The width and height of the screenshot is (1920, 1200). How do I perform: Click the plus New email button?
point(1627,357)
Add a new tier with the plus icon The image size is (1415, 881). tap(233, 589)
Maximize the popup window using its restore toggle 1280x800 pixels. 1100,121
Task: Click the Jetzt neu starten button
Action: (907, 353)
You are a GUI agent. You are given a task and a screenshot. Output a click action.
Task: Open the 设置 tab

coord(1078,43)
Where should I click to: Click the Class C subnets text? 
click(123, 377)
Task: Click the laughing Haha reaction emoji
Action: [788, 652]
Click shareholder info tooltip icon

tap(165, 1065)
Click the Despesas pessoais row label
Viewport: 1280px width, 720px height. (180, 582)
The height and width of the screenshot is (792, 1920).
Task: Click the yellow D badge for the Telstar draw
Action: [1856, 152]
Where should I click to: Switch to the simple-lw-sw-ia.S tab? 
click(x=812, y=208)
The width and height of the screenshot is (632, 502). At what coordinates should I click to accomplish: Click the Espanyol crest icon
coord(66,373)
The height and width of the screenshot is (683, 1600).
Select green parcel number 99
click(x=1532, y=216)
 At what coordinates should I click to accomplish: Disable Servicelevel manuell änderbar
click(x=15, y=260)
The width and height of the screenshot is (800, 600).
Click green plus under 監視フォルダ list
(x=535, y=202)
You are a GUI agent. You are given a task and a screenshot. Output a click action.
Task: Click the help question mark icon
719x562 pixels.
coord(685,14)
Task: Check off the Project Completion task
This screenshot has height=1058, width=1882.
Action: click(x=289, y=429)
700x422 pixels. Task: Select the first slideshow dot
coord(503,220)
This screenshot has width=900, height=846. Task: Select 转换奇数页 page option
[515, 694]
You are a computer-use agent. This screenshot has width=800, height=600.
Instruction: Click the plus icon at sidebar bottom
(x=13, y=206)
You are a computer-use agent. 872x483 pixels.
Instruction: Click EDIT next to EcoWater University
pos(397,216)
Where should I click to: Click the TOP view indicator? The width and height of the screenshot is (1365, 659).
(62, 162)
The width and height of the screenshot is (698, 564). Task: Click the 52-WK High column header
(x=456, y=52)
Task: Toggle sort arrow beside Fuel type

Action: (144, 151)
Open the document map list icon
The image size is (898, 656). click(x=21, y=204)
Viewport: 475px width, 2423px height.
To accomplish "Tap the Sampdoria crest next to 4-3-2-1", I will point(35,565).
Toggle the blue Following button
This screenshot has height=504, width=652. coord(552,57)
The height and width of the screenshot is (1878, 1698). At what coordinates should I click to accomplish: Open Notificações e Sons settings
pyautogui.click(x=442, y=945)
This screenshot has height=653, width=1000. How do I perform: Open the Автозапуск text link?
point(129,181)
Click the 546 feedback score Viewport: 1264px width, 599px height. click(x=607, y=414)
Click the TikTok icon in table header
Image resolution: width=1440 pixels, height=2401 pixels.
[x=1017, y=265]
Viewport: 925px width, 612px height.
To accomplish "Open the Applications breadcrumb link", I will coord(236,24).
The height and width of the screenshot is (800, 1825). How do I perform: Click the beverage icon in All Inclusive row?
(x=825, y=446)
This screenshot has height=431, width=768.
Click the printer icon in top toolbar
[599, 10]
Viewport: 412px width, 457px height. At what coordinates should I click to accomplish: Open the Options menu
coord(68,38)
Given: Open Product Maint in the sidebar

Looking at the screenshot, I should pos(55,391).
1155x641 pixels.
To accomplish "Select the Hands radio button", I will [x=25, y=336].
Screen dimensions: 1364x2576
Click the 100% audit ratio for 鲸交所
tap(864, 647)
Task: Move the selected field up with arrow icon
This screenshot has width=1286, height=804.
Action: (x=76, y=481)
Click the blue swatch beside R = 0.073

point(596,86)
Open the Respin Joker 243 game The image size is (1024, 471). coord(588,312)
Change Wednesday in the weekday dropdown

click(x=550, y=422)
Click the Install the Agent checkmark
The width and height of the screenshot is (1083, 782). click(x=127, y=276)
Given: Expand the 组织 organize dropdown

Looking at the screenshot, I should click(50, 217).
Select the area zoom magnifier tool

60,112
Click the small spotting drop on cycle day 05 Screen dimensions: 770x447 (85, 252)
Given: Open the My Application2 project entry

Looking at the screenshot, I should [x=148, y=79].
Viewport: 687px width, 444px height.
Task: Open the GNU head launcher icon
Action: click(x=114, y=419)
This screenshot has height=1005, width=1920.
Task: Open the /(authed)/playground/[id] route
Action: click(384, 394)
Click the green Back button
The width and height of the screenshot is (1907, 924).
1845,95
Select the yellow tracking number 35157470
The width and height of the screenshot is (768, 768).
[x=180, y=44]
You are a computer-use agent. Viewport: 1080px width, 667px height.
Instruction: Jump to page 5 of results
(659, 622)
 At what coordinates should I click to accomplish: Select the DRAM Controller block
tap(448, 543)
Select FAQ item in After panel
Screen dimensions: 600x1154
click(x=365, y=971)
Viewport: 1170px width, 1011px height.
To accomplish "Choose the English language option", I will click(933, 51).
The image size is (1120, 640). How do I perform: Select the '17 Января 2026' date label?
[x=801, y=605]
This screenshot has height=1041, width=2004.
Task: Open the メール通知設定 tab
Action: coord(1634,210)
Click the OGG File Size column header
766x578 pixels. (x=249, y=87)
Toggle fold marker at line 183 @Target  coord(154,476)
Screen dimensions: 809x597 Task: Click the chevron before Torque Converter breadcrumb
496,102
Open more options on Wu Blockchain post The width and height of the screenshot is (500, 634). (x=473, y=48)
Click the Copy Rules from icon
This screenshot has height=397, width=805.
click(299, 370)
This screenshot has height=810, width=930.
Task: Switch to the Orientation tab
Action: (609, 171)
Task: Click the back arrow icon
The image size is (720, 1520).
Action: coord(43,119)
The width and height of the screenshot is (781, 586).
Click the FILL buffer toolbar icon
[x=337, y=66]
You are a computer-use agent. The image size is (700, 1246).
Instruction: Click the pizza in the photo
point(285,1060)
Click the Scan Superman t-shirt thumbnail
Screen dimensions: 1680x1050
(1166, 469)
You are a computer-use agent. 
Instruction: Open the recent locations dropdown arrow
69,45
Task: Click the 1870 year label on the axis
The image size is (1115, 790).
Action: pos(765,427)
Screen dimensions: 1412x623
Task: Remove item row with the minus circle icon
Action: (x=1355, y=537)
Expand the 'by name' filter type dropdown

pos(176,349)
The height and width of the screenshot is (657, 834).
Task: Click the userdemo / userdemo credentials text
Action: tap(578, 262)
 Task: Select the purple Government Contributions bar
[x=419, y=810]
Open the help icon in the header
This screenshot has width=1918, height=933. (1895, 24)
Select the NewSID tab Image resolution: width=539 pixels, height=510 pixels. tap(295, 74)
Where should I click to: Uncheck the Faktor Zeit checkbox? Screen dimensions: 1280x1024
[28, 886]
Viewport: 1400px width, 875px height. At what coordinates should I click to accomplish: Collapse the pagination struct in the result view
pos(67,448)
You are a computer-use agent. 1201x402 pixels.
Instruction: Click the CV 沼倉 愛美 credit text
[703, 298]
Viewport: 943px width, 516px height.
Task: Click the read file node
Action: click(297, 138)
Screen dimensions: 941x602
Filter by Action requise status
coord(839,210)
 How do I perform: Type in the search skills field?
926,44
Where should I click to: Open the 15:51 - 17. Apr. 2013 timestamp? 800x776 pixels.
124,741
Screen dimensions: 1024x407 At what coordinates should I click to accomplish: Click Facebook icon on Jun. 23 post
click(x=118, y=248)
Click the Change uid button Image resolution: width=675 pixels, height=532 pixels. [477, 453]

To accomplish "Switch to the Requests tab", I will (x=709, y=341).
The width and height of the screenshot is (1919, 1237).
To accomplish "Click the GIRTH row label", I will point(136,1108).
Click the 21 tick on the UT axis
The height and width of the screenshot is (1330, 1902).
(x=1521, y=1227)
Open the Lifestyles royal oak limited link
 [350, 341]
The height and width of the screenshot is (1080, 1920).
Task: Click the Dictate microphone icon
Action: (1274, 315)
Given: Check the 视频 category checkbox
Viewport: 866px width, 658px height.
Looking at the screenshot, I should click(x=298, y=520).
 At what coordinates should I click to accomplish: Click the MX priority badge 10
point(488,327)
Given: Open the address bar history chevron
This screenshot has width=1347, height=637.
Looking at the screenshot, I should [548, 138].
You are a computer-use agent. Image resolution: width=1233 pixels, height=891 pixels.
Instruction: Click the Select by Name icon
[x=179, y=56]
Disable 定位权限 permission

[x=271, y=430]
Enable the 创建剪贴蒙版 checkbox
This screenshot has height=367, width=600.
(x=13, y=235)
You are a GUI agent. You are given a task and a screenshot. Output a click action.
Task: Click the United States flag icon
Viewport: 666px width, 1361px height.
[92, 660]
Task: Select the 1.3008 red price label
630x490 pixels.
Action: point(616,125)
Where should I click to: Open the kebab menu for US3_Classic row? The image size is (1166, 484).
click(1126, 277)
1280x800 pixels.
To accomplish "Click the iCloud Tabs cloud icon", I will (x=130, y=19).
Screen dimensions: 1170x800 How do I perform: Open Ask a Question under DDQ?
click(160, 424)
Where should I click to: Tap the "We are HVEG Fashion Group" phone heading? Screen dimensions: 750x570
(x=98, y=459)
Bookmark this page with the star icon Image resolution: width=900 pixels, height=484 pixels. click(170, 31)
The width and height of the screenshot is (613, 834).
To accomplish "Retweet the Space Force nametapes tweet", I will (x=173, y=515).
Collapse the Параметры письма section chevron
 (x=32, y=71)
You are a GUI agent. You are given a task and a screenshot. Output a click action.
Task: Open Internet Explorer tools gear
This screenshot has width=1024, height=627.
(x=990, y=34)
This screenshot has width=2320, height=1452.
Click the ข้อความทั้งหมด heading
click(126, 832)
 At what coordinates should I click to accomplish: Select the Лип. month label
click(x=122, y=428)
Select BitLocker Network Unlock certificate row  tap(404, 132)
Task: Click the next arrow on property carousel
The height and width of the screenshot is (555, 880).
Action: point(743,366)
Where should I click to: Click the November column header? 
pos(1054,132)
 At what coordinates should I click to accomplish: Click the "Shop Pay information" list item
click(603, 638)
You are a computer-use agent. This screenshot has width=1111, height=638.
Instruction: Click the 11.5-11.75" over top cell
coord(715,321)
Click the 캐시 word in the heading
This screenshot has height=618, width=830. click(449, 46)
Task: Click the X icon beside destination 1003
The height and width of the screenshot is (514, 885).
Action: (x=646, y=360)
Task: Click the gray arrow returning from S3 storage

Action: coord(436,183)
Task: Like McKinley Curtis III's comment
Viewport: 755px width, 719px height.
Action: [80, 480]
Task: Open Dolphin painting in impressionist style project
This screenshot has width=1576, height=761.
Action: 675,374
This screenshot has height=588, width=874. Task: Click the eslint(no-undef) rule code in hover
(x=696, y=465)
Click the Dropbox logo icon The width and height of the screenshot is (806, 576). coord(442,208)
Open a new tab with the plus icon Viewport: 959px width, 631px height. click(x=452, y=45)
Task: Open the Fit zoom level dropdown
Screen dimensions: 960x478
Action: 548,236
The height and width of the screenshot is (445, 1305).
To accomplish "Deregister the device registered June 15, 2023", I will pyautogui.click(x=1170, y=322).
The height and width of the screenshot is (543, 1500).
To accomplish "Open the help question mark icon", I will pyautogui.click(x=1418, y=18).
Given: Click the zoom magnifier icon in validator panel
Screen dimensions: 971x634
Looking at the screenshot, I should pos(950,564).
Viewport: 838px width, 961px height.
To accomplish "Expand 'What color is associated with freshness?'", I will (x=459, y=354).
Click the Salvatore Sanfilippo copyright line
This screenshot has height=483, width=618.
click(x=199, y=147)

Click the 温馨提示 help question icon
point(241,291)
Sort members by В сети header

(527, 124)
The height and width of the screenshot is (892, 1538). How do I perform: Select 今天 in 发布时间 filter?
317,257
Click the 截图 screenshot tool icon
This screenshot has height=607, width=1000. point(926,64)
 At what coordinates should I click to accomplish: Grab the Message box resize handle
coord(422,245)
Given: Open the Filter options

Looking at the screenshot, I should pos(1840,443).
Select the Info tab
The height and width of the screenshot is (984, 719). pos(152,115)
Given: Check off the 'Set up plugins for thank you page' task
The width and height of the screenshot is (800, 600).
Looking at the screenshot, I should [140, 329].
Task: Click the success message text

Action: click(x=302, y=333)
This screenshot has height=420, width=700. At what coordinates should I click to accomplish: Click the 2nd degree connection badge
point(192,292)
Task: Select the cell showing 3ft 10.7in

========

Return the span of lines in the data above that opens at the line with "Where should I click to: Uncheck" and closes at the line with "You are a computer-use agent. 1201x402", exactly, ends included, nothing else.

Result of the task.
Where should I click to: Uncheck the Faktor Zeit checkbox? Screen dimensions: 1280x1024
[28, 886]
Viewport: 1400px width, 875px height. At what coordinates should I click to accomplish: Collapse the pagination struct in the result view
pos(67,448)
You are a computer-use agent. 1201x402 pixels.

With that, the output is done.